A member of the Montana freemen and his associate were convicted Friday in a scheme to buy vehicles with bogus financial instruments issued by the anti-government group.

Russell Dean Landers, 45, who was among 14 anti-government freemen who surrendered to the FBI last summer after an 81-day standoff, was convicted of seven federal fraud and conspiracy counts. James Vincent Wells, 58, was convicted on 12 counts.

Landers and Wells were ordered to forfeit a luxury recreational vehicle and Chevrolet Suburban they delivered to Montana’s Justus Township in January 1996.

Prosecutors held that the two men drove the motor home and utility vehicle from North Carolina to Montana so the freemen could outfit an armed convoy of vigilantes, but FBI arrests and the standoff intervened.

Wells was held liable for $58,500 in cash and Landers for $3,114. The prosecution had sought $427,000 in cash to repay a Durham bank that had accepted the freemen-inspired “comptroller warrants.”

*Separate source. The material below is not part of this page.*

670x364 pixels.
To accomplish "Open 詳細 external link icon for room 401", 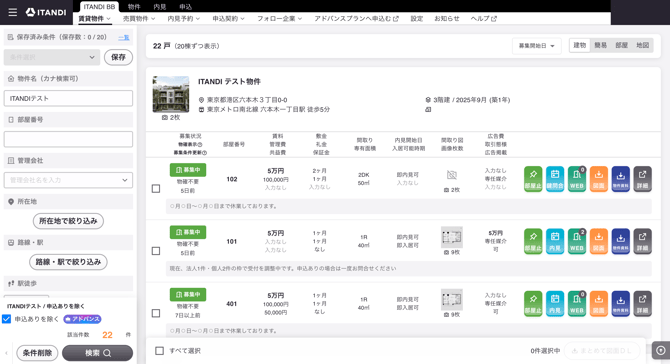I will [642, 304].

Defense attorneys said both men believed the warrants, similar to checks, were backed by legitimate liens on property obtained by freemen leader Leroy Schweitzer, the only defense witness.

Only Wells was present for the verdict. Landers has been locked in a cell since he refused to stop making a statement in court 2-1/2 weeks ago, and has watched the proceedings over closed-circuit television.

Charges against the men included bank fraud, mail fraud, conspiracy, attempting to intimidate Internal Revenue Service agents and interfering with IRS laws.

Wells faces a maximum sentence of 129 years in prison and $5 million in fines. Landers faces a maximum 31 years in prison and $1.5 million in fines. Sentencing was scheduled for May 19 in Wilmington.